### Given problem a:
Starting with the line that contains "Viewport: 1370px width, 669px" and going on through the line that contains "Toggle Data flow", write out those records again, requests included, but shift every coordinate in the answers up by 128.
══ Page extract ══
Its skilful navigation of fiscal constraints is mirrored in a modest increase in nominal expenditure – a proposed increase of 4.5% in 2022-23 over the revised estimate (RE) for 2021-22; a flat revenue expenditure; and a sharp increase in capital expenditure, reflecting an increase of 24% over the RE for 2021-22. Politically tricky subsidies are slated to decline, while the revenue projections seem highly conservative, that is, a 9.5% increase in tax revenue and a 14% decline in non-tax revenue. As such, these budgetary estimates should be eminently achievable and could even offset any over-shooting of expenditure.
While many observers had expected it to be an ‘election budget’, it turns out that it has skirted populism. It provides continuity in terms of adhering to the policy pathway this government has laid out in the last few years. This pathway consists of an accelerated build-up of infrastructure, improvement in logistics to ensure competitiveness in Indian manufacturing, and leapfrogging development by leveraging digital opportunities.
The overarching ambition seems to be to set India on a virtuous path of enhanced competitiveness, and the public sector facilitating growth in the private sector through the provision of public goods such as infrastructure as well as an enabling framework, leading to higher real and nominal GDP growth and buoyant tax revenues.
═══
══ Listed records ══
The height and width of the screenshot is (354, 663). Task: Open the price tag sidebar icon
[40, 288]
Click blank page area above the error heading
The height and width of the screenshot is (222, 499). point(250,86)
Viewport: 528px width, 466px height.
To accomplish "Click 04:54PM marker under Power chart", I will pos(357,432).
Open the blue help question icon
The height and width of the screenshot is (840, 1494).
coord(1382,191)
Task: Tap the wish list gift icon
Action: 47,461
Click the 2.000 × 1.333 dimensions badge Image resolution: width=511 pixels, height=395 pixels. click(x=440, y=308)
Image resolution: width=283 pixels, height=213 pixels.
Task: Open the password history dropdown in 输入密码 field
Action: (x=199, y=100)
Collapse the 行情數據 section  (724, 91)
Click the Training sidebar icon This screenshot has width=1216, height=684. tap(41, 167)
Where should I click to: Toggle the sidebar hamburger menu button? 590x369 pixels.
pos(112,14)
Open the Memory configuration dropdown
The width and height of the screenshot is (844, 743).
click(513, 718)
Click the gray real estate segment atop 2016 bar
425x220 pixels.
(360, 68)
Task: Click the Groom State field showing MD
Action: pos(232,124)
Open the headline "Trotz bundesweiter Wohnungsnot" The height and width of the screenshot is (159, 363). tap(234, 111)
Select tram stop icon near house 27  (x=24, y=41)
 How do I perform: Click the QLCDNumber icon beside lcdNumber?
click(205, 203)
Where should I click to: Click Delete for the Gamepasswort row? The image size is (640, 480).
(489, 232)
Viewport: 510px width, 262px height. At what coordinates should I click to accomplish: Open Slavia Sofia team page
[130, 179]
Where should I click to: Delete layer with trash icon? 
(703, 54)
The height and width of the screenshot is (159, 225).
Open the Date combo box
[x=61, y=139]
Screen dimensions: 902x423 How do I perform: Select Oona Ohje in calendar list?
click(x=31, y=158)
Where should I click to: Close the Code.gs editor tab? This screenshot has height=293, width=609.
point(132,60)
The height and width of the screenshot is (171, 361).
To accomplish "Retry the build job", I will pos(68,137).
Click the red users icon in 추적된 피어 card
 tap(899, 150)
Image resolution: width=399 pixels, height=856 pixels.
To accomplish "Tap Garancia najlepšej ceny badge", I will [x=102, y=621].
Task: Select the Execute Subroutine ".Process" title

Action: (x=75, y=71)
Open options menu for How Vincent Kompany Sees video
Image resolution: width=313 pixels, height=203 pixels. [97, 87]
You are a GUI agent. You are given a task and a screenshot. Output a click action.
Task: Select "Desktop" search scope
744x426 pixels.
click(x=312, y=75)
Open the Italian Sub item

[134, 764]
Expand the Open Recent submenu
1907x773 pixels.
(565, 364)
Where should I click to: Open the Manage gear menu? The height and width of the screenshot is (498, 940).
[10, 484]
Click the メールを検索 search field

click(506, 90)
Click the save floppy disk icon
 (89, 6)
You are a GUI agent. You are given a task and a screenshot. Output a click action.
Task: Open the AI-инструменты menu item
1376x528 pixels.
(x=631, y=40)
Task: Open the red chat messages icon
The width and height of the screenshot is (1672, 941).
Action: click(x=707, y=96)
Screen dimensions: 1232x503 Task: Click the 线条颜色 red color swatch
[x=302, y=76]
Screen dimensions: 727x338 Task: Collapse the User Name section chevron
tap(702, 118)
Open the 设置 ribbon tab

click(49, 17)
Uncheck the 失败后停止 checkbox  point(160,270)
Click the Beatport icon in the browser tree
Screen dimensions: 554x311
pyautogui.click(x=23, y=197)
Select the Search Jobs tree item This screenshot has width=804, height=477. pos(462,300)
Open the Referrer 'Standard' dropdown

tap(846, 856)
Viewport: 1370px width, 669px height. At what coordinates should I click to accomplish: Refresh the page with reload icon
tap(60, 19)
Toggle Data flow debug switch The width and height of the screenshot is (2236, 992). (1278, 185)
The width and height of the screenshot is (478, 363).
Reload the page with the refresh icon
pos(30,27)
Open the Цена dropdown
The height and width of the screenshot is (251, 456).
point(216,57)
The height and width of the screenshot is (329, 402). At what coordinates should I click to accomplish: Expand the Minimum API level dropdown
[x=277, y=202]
═══
### Given problem b:
List every percentage figure in the budget passage.

### Output a:
Viewport: 1370px width, 669px height. At what coordinates should I click to accomplish: Refresh the page with reload icon
tap(188, 147)
Toggle Data flow debug switch The width and height of the screenshot is (2236, 992). (1406, 313)

### Output b:
4.5%
24%
9.5%
14%